The House is about to give it one more try with the Republican health care bill. Rep. Fred Upton will introduce an amendment that would provide $8 billion over five years to help protect people with pre-existing conditions, an attempt to bring moderate holdouts to the table.

What the amendment does: It's a fund to pay the penalty for not being previously insured for those who get priced out from the market based on health status.

What spooked moderates: An amendment by Rep. Tom MacArthur that would allow states, in limited circumstances, to waive the Affordable Care Act's essential health benefits and ban on charging sick people higher premiums. People with pre-existing conditions could only be charged more based on health status if they had a lapse in health coverage, so these would be the people helped by Upton's amendment.

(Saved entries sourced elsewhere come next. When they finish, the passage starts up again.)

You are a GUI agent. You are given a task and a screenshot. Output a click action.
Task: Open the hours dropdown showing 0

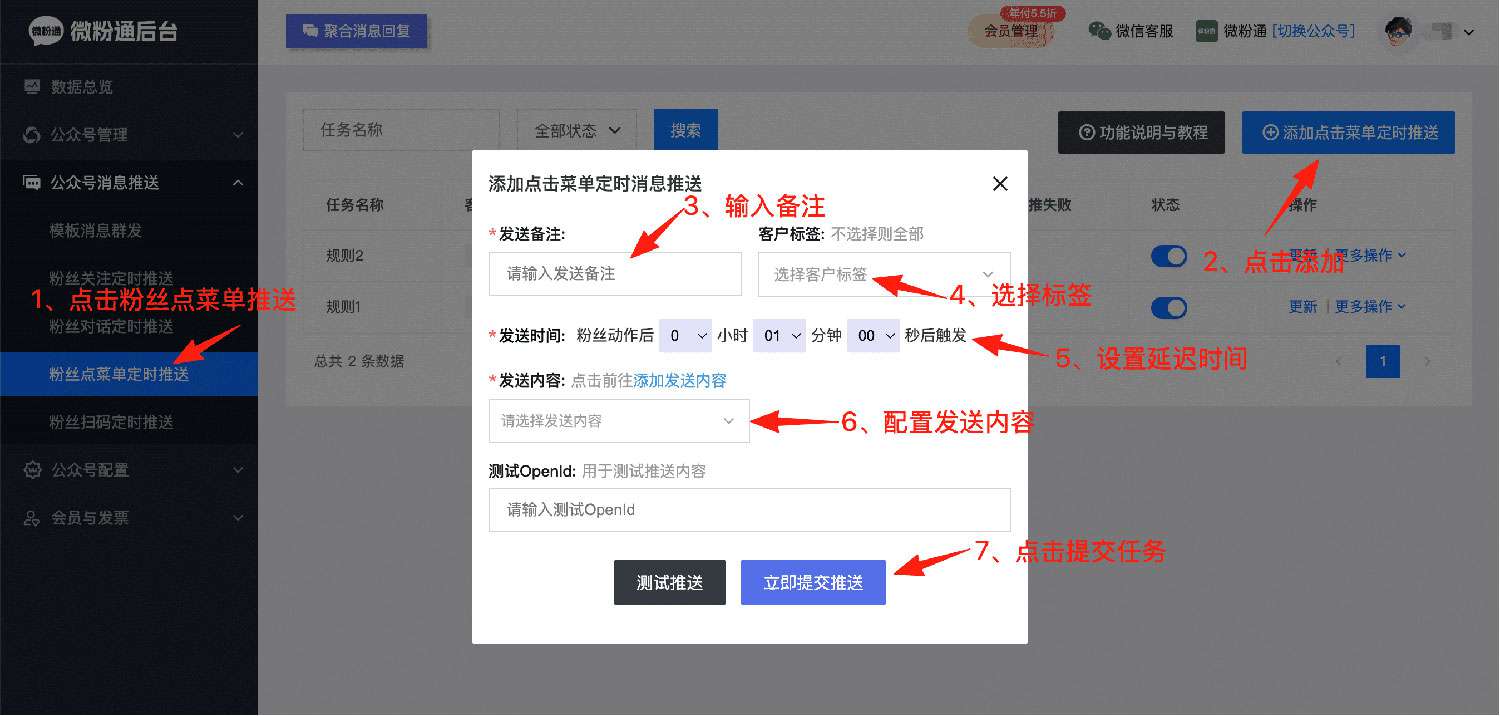pos(685,336)
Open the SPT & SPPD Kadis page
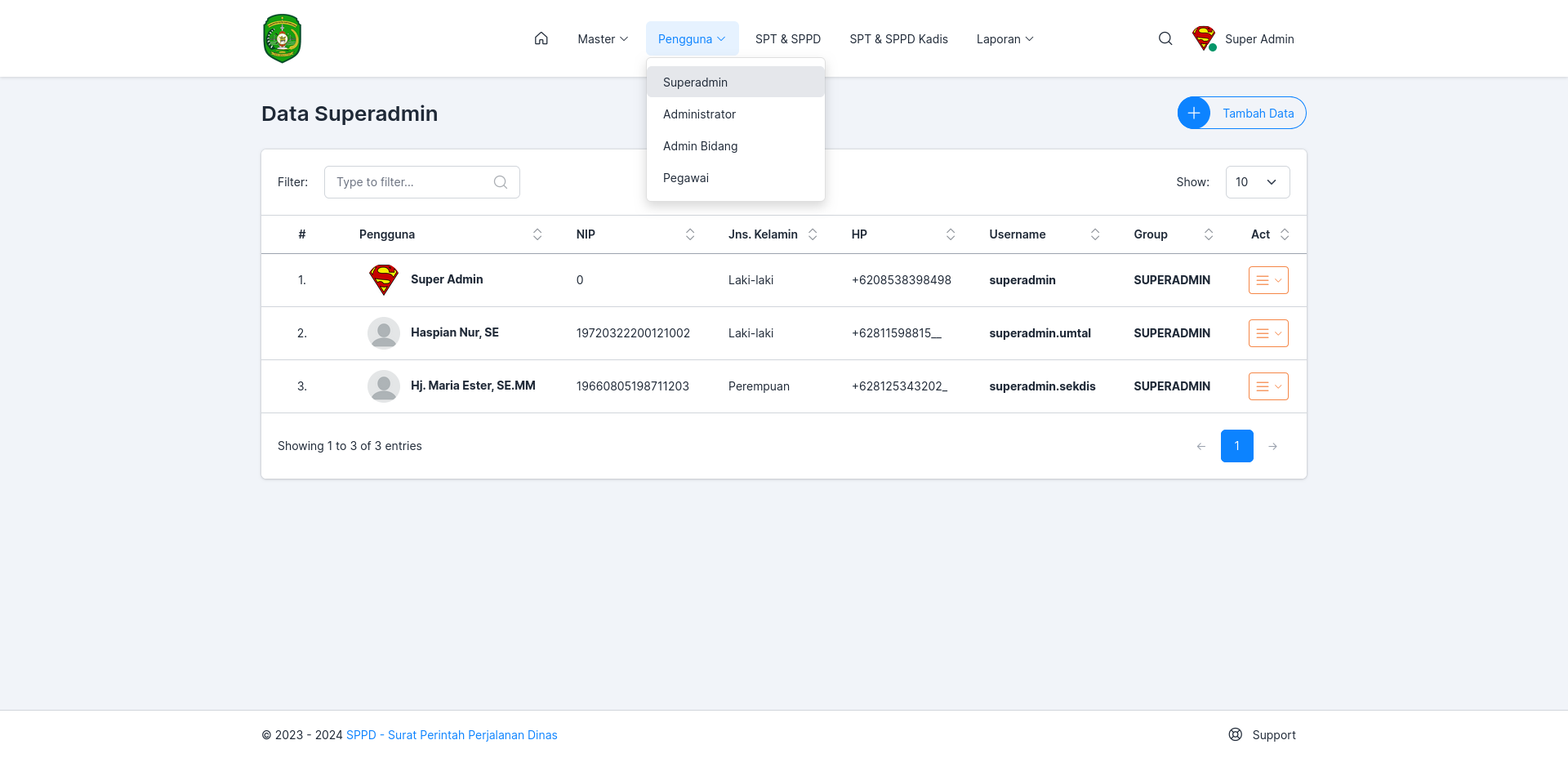Image resolution: width=1568 pixels, height=758 pixels. pos(898,38)
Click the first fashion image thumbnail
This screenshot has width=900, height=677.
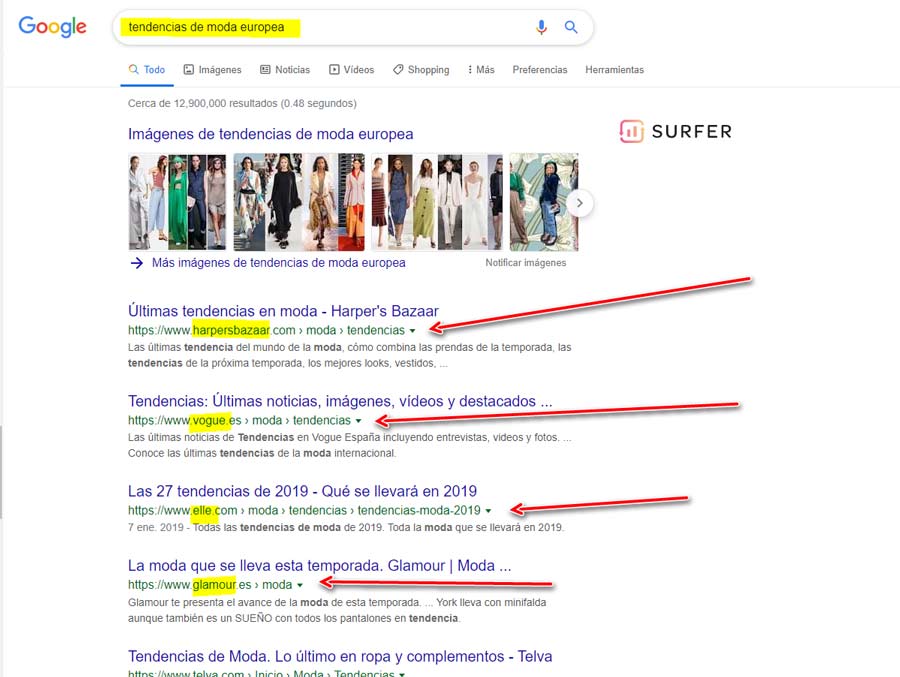[x=177, y=202]
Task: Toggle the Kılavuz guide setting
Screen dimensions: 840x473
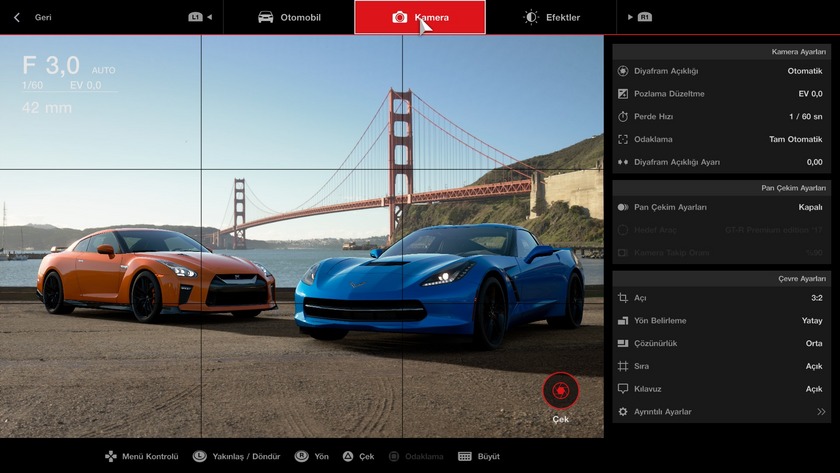Action: [x=721, y=389]
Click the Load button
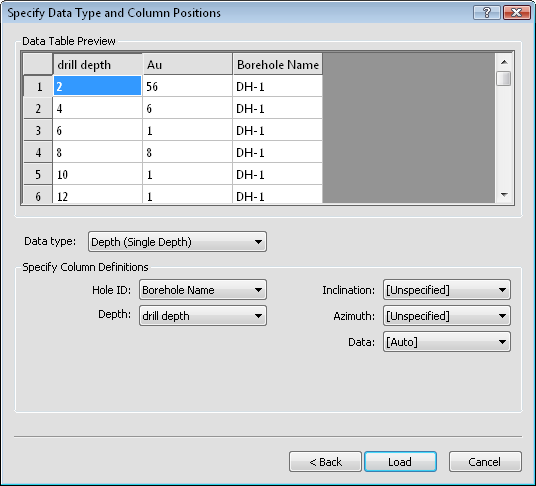The image size is (536, 486). point(400,462)
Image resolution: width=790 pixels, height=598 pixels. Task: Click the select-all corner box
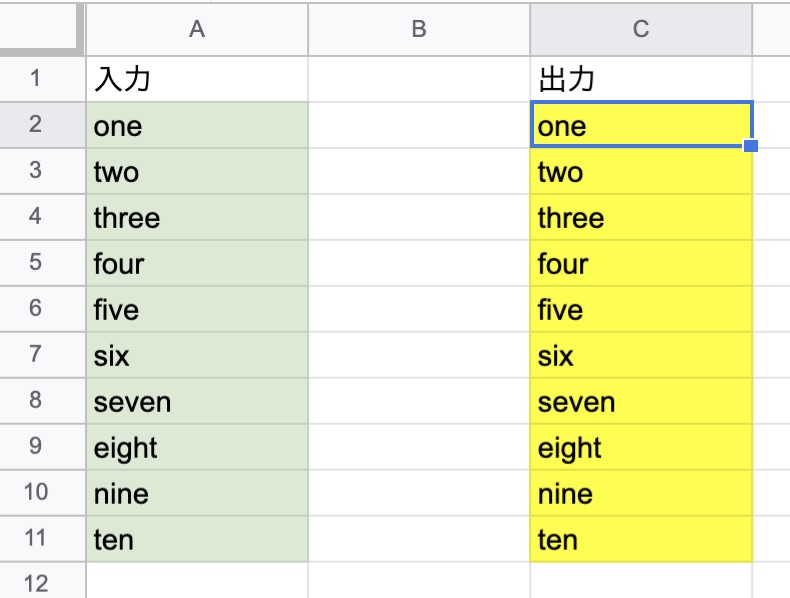[x=42, y=28]
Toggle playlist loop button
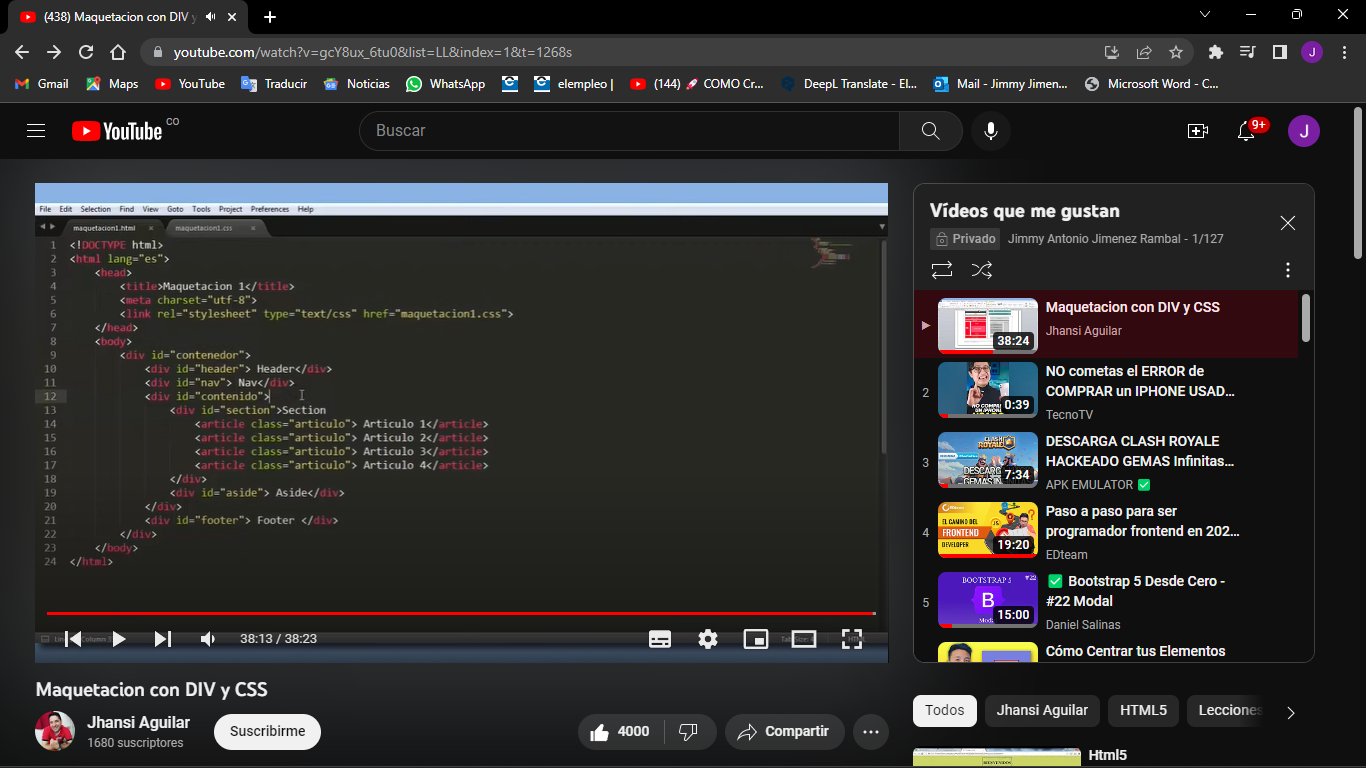The image size is (1366, 768). [x=942, y=270]
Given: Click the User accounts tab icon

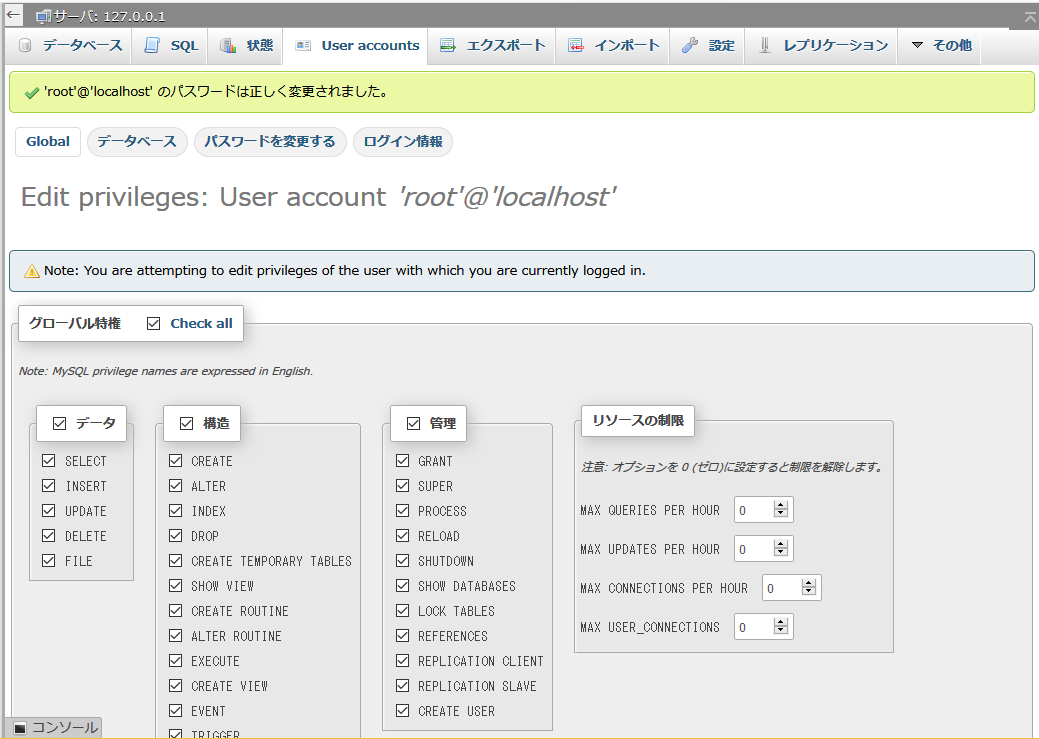Looking at the screenshot, I should coord(303,46).
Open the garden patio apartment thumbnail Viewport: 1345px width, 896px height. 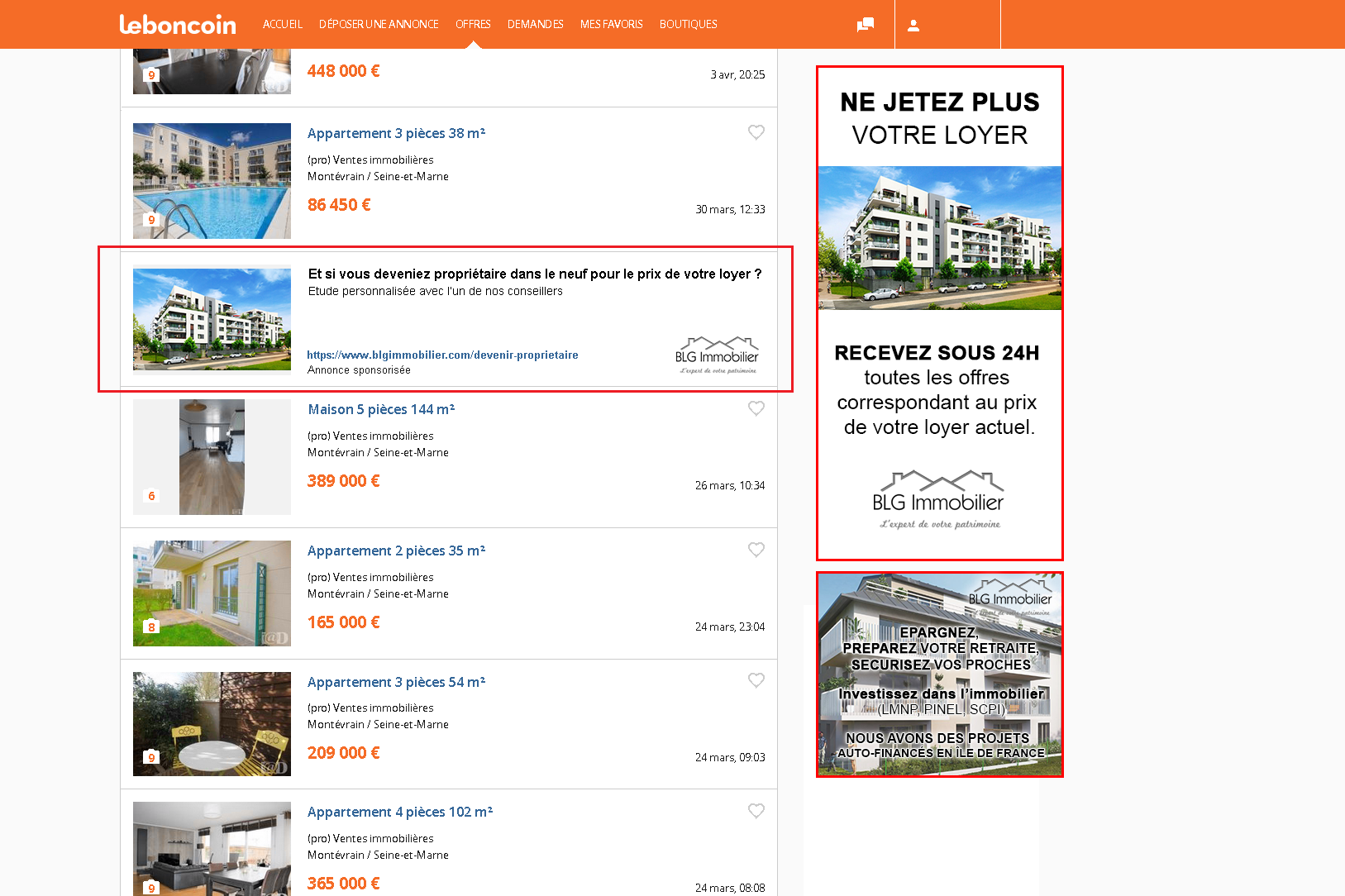coord(212,724)
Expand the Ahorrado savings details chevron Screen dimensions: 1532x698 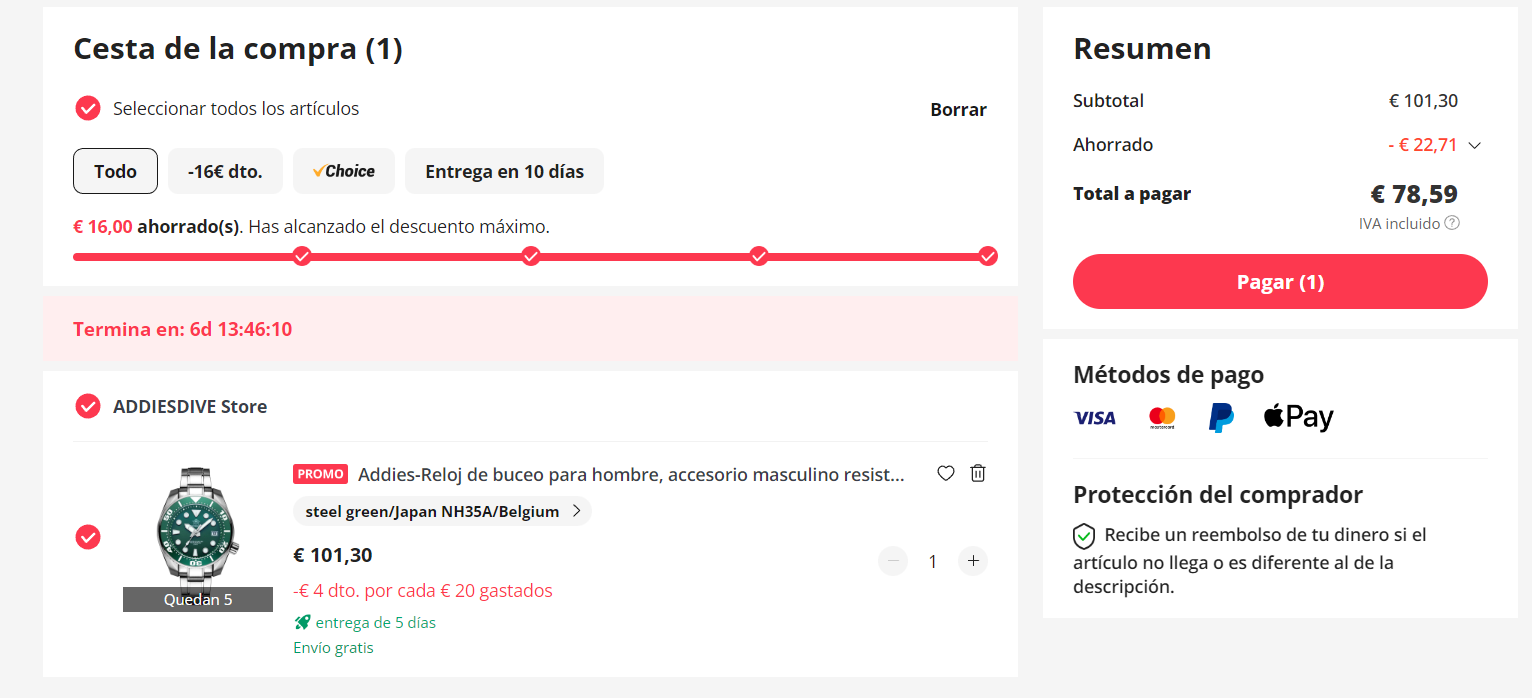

President Trump, VP Pence and Paul Ryan teamed up to call undecided House members yesterday, lobbying them to support the revised bill. A staff member for a wavering member told Axios his boss had heard from all three of them.

Early Wednesday morning, well-placed sources in the White House and in the House Republican conference told us the momentum was driving towards a vote on Thursday. The White House has been more bullish all along, and senior House sources have been consistently exasperated at administration officials setting artificial deadlines.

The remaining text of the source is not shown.